Background/Objectives: Gamma-aminobutyric acid (GABA) is increasingly recognized as an important modulator of pancreatic beta-cell function, but the mechanisms by which it regulates intracellular Ca²⁺ oscillations and coordinated beta-cell activity remain insufficiently understood. The aim of this study was to investigate how GABA influences the amplitude, frequency, phase adjustment, entrainment, and synchronization of beta-cell Ca²⁺ oscillations. Methods: We developed an extended mathematical model based on our previously established Dual Anaplerotic Model of the GABA shunt. The model incorporates explicit dynamics of cytosolic Ca²⁺, endoplasmic reticulum Ca²⁺, ATP, and a regulatory variable controlling Ca2+ influx, while extracellular GABA is represented as a delayed interstitial signal feeding back on cellular excitability. Single-cell and two-cell simulations were performed to analyze GABA-dependent oscillatory regulation and intercellular coupling. Results: The model reproduced key experimental observations under both control and GABA-deficient conditions, including reduced Ca²⁺-oscillation amplitude and prolonged oscillation period when GABA production was suppressed.

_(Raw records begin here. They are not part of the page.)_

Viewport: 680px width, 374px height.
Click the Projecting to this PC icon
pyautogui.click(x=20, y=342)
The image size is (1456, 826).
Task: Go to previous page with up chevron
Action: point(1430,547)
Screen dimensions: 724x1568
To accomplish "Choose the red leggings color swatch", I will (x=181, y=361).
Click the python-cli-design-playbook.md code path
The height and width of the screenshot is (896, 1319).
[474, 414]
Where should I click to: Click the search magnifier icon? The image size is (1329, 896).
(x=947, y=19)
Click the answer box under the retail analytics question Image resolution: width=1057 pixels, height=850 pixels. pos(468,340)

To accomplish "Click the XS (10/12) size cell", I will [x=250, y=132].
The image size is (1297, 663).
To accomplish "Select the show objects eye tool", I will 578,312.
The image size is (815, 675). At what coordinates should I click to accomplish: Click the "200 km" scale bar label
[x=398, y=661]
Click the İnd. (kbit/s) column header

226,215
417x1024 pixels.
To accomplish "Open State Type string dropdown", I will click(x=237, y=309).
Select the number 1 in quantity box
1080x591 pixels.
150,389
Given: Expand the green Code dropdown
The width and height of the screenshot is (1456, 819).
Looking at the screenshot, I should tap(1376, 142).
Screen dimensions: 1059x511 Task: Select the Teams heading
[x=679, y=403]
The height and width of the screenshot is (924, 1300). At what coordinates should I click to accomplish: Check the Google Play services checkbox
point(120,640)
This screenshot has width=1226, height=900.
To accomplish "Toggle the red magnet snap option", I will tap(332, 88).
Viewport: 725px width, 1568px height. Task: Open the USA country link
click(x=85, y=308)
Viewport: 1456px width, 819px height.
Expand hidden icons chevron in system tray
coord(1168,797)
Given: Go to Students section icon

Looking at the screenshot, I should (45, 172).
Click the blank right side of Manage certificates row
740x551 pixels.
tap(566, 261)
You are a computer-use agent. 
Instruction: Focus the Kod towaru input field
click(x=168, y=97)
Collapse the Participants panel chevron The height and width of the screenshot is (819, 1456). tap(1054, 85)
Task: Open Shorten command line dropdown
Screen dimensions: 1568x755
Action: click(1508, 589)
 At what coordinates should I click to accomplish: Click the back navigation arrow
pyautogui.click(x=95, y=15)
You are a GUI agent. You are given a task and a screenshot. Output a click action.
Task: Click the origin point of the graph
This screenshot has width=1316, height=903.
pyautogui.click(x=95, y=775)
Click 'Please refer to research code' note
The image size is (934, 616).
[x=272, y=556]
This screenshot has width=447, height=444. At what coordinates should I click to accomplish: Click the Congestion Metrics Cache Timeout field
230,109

Mechanistically, GABA affected single-cell oscillations through two complementary pathways: metabolically, by modulating ATP production through PEP-related and TCA-related contributions linked to the GABA shunt; and extracellularly, by adjusting the phase of Ca²⁺ influx through fast and delayed inhibitory feedback. In the two-cell model, delayed interstitial GABA signaling was sufficient to entrain and synchronize non-identical oscillators over finite ranges of parameter mismatch, and weak effective electrical coupling further broadened these synchronization ranges. Conclusions: GABA acts as a dual regulator of beta-cell dynamics, linking intracellular metabolism to Ca²⁺-oscillation patterning and promoting coordinated activity through intercellular phase adjustment. The model provides a mechanistic framework connecting GABA metabolism, ATP dynamics, Ca²⁺ signaling, and beta-cell synchronization in pancreatic islets.